Note - This is a Top-Side-Repair using a 2-layer patch. Some attics are difficult to access. You can do this easier with a helper inside the attic space. For this portion I am avoiding the underside of the roof. Think of this next section as a toggle bolt wing.

Trim your replacement piece of plywood to be slightly larger than the hole by about 2" to 3" above and below the hole. Start (2) screws into the plywood near the center. Put the zip-tie tightly around both and use this as a handle


Start 4 screws within 1" of the hole above and below the hole.

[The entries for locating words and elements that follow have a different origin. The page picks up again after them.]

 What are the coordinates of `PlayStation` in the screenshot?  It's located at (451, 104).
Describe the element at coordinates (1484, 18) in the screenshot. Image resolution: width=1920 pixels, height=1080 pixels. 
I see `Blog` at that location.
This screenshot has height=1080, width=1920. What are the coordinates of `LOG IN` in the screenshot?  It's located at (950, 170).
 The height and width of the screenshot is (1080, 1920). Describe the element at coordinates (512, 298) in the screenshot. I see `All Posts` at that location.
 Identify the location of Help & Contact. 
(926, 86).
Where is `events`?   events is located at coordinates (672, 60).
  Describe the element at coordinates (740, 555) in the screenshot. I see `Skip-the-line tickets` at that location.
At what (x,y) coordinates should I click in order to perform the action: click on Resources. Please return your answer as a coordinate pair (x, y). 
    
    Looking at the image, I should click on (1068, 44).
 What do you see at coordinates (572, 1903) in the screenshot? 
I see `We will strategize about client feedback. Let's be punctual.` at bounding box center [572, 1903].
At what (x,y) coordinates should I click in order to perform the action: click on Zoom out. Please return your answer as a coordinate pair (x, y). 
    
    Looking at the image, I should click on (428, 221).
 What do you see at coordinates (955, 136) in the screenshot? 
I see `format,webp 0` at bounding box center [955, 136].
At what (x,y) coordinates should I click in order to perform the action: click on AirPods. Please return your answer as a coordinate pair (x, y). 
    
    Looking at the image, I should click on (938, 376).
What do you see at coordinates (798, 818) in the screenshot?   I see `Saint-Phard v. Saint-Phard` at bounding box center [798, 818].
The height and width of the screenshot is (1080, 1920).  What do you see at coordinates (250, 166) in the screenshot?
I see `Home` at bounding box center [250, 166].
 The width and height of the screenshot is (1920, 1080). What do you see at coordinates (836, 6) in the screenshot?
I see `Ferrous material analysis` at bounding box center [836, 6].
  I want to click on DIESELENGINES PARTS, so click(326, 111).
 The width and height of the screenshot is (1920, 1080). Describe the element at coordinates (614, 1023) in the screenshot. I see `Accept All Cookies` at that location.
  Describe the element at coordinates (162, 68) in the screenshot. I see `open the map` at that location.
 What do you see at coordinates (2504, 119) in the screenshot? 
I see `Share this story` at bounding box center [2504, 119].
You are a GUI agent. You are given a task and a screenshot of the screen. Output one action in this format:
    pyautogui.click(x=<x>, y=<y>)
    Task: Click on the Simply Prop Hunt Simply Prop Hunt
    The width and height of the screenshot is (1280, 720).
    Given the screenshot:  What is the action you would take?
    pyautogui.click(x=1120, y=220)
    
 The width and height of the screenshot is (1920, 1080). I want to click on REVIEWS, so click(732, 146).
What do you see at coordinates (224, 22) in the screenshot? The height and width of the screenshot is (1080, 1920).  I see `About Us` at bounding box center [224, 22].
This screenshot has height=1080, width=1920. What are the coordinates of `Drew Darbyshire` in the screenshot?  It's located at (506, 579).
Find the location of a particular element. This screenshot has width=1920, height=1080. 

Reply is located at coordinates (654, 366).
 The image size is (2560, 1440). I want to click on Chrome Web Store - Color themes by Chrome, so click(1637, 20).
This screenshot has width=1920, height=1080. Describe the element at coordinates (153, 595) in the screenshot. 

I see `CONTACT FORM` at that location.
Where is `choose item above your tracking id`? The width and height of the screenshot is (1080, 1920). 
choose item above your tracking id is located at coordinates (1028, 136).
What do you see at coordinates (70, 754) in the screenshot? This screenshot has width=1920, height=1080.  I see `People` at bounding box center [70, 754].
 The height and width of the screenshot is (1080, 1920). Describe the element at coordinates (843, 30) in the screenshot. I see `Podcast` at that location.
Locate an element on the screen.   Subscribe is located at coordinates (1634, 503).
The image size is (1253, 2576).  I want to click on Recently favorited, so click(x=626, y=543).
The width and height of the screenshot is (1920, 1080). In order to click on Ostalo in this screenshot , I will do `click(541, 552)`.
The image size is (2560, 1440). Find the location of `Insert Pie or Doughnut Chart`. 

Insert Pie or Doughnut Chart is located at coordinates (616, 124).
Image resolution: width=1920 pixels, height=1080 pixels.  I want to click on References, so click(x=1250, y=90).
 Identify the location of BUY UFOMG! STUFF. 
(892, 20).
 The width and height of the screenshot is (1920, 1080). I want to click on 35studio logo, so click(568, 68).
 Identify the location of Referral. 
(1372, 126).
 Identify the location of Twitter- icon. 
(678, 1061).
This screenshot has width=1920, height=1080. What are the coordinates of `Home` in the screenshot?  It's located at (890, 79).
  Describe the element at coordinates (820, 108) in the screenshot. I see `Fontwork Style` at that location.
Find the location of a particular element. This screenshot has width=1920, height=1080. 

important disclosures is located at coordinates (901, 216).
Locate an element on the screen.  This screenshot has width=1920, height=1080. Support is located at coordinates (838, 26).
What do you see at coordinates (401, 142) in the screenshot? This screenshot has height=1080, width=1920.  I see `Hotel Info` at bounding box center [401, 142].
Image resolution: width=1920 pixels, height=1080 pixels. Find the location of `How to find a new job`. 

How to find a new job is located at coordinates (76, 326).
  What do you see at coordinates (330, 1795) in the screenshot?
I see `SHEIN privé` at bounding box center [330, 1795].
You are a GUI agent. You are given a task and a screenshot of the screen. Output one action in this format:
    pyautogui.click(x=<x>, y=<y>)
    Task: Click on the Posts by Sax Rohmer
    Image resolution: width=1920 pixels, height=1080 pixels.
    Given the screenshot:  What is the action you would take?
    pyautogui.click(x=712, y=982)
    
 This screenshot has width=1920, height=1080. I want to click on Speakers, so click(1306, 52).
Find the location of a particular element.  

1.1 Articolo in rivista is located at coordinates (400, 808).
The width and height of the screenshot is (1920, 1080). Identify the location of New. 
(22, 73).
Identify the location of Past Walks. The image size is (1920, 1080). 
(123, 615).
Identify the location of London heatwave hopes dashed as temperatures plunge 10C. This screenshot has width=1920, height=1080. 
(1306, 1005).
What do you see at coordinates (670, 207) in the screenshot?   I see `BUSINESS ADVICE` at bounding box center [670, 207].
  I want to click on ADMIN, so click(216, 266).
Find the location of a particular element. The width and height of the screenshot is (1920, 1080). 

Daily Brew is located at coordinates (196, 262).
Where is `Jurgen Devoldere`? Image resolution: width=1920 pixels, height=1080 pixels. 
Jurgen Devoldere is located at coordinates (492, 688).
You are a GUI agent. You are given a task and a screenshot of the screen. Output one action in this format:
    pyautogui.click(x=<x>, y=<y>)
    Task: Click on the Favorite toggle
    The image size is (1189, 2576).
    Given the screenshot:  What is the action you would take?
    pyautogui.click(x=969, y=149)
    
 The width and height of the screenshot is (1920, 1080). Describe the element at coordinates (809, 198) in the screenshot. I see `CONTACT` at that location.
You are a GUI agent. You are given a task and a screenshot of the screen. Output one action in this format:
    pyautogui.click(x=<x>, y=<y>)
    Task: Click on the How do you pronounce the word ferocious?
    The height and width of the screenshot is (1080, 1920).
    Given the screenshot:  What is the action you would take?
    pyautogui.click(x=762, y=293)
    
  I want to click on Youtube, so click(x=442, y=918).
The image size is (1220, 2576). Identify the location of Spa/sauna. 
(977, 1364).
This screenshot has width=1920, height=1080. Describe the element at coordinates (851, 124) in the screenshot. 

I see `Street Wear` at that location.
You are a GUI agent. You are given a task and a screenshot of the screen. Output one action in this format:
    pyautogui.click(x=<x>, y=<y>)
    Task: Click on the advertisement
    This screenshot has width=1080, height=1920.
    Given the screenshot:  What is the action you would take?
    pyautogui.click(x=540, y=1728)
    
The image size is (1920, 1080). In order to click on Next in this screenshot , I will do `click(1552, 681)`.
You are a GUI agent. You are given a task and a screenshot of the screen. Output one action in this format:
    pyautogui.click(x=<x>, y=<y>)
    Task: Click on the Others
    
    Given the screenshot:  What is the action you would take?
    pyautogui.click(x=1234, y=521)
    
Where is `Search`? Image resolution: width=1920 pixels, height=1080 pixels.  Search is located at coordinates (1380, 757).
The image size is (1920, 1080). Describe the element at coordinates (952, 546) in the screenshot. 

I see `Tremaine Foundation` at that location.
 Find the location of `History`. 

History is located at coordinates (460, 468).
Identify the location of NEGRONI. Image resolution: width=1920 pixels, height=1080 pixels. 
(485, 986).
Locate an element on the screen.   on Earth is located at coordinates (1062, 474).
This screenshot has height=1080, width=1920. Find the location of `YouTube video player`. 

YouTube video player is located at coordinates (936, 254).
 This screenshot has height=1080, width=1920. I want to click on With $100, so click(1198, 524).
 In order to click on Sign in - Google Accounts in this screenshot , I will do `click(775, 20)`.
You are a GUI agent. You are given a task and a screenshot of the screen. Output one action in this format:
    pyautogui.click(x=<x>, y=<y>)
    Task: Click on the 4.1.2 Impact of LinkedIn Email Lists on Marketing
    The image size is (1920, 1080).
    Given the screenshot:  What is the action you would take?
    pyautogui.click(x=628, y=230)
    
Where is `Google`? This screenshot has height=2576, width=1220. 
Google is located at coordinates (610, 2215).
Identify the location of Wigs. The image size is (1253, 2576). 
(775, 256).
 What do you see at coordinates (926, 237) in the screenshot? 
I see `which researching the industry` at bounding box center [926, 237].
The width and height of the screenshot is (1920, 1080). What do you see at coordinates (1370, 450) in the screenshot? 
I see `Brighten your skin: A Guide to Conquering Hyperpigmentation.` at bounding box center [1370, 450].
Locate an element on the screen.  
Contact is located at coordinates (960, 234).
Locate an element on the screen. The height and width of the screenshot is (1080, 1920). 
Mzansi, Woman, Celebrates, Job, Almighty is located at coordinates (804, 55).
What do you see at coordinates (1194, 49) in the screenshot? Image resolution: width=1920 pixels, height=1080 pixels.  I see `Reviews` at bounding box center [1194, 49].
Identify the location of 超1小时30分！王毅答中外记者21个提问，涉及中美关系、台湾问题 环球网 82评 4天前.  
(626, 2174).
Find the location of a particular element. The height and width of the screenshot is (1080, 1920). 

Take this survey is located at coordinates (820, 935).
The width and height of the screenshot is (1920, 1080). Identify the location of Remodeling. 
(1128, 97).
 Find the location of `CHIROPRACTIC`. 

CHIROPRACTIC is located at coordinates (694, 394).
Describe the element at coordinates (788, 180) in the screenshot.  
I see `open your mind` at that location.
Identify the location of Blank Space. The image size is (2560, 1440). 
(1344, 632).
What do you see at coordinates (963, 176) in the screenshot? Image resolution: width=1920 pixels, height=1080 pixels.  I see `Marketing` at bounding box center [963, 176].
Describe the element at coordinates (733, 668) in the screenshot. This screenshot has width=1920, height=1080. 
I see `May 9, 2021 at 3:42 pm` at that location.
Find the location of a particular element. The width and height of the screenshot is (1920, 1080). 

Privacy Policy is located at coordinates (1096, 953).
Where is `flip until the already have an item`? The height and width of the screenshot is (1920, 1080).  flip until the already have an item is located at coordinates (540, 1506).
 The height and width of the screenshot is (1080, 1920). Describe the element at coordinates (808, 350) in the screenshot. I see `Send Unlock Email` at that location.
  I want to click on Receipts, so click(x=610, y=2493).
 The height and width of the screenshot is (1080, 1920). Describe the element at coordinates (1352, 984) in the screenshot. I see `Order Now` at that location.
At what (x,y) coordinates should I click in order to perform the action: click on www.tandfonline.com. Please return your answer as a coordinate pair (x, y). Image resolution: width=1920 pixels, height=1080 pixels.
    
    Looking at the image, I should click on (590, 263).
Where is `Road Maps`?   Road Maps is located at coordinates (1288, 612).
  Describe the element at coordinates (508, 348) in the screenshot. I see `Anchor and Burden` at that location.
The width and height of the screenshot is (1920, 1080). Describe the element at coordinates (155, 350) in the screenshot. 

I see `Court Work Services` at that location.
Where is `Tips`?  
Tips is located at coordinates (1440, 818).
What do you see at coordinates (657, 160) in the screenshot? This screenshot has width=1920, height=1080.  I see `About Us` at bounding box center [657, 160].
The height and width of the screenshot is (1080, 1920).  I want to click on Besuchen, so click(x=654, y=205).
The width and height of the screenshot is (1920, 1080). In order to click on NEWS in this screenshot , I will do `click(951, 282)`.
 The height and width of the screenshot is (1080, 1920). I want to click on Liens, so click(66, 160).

Now grab the zip-tie handle and slide it into the attic space, turn and position it to line up straight with your hole covering most of it. This does not need to be water-tight. Screw your (4) screws into the new plywood piece, pulling it tight to the original roof. This will support a second piece of plywood so make sure you remove the handle screws, and zip tie and get everything flush.


Now cut the patch plywood to the size of the hole. Screw this new board to the previously installed piece. This example was a shed roof which used no tar-paper, however for most homes you do want to install tar-paper at this point. Make sure your tar paper overlaps top-over-bottom layer to prevent water penetration.


Step 3:

The above picture is an attempt to demonstrate the rule-of-thirds when staggering your shingles. Make sure you stagger each row shifting 1/3 from row to row. Make sure you line up your rows evenly to the original shingles. Make sure no seams line-up vertically or this will allow water penetration.


In the first picture use a scrap piece of wood to distribute the impact of the hammer when resetting old nails and staples. Directly hitting the shingles will damage them. The second picture shows where to nail the new shingles at the glue line under the row above. Be gentle on the old shingles here, they may crack easily. I was able to angle the nail downward and get the hammer head under the shingle to drive it in.

Finish nailing in all of your shingles, and make sure you get all of the original nails and staples as well.

Lastly here are the completed pictures. You can see a slight color variation compared to the 3 year old shingles.